Senate fails to advance bill that would cut Planned Parenthood funding
With a federal shutdown days away, Senate Republicans tried -- and failed -- on Thursday to advance legislation that would eliminate money for Planned Parenthood but keep government offices and services open.
Democrats blocked the bill with a filibuster, refusing to cut funds for the large family planning organization after secretly recorded videos disclosed officials discussing the practice of providing fetal tissue from abortions for research. The debate has become a national conversation on abortion.
The vote, coming hours after Pope Francis’ historic address to Congress, was 47-52.
One Democrat joined Republicans to advance the bill, but more telling for the internal GOP divide was that eight Republican senators joined Democrats to filibuster.
Now, with the government set to run out of funds Wednesday, the end of the fiscal year, Republican leaders are struggling for a new plan.
Senate Majority Leader Mitch McConnell could try to have the Senate approve a straightforward spending bill, without the limits on Planned Parenthood. But that would require him -- and eventually Speaker John A. Boehner -- to leave their conservative flank behind and compromise with Democrats.
Votes on that plan could come in the days ahead, as senators prepare for a possible Saturday session.

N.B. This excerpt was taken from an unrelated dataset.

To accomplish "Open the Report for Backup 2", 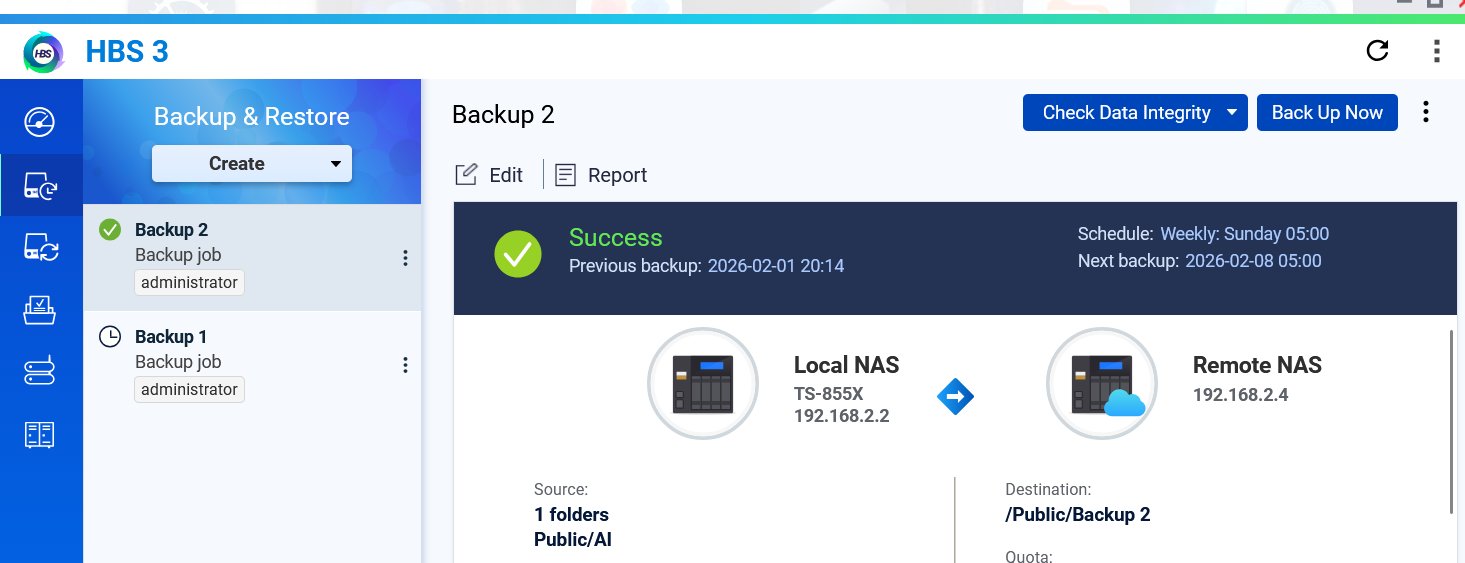I will [x=601, y=175].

The internal split within the Republican majority in Congress is becoming more pronounced as prominent lawmakers push back against the conservatives to prevent a repeat of the 2013 shutdown.
Eleven House Republicans penned a letter to GOP leadership asking for a straightforward bill that keeps government running.

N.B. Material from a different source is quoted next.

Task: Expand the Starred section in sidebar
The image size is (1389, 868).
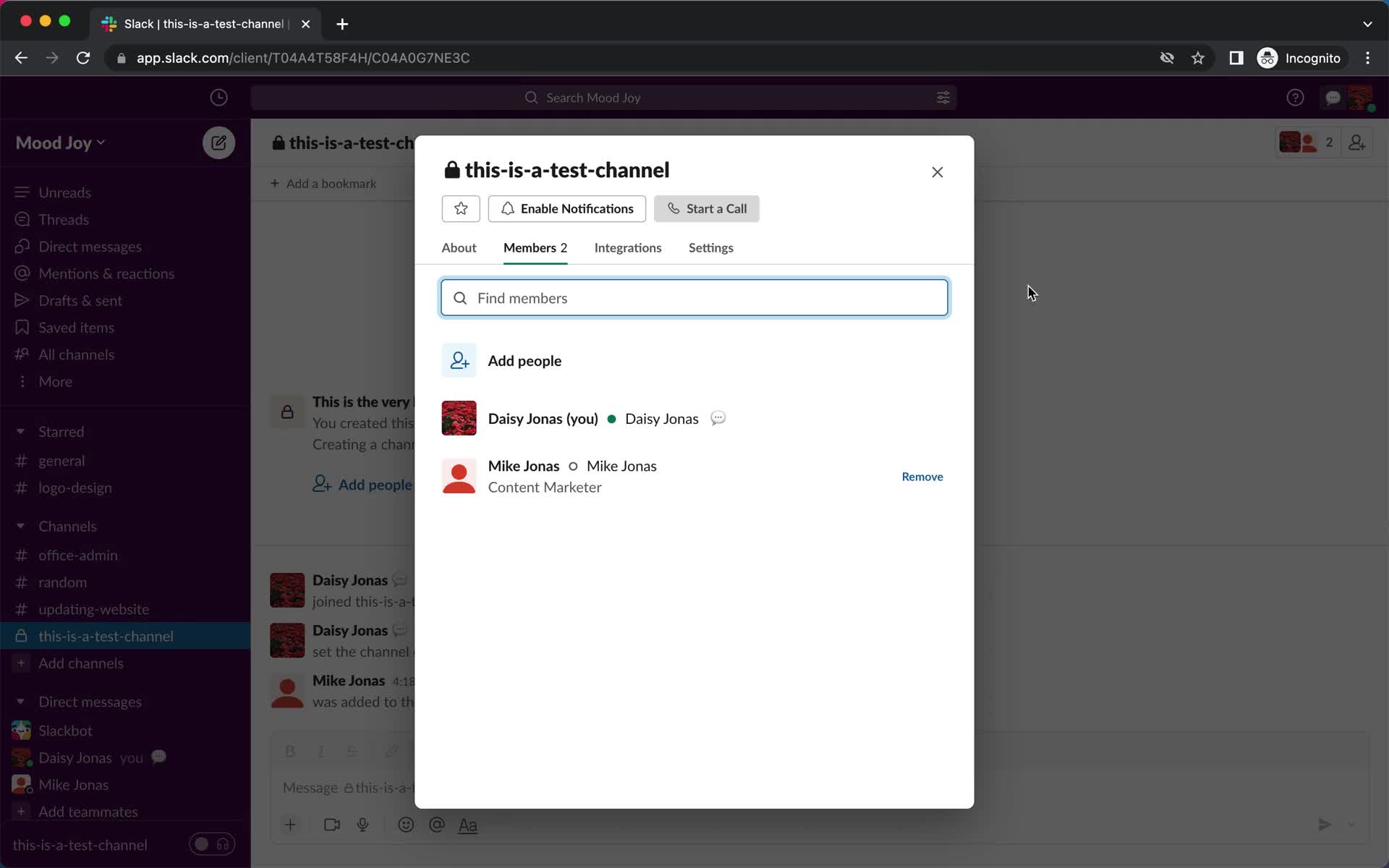Action: (21, 431)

On Thursday, McConnell wanted to give voice to his party’s conservative flank, led by presidential candidate Sen. Ted Cruz of Texas, which prefers to fight President Obama over a shutdown than provide the funding.
Boehner pursued a similar strategy in the House by approving bills that cut Planned Parenthood funding and restrict abortion services, but they have no chance of becoming law over Obama’s promised veto.
The Republican leaders’ plan may have backfired, as Cruz and other conservatives mocked those efforts at “show votes” and pressed for a tougher fight.
“The leadership loves show votes,” Cruz wrote in an op-ed in Politico. “The alternative? We actually do what we said we’d do. We fight for common sense, conservative principles.”
The spending bill would have provided stopgap funding to keep government offices and services open through Dec. 11.
It also would have provided $700 million in emergency relief to fight wildfires in the Western states, including in California.
Federal funding is already prohibited from being used for abortions except in extreme cases. But the bill would have cut money for Planned Parenthood, which receives about $450 million from the government to provide other family planning and healthcare services, primarily to low-income men and women through Medicaid and state grants.
The nonpartisan Congressional Budget Office said cutting the Planned Parenthood money would provide a temporary savings to the government, but permanently eliminating the funds would add to the deficit because of increased births, and the long-term costs of family planning and healthcare services.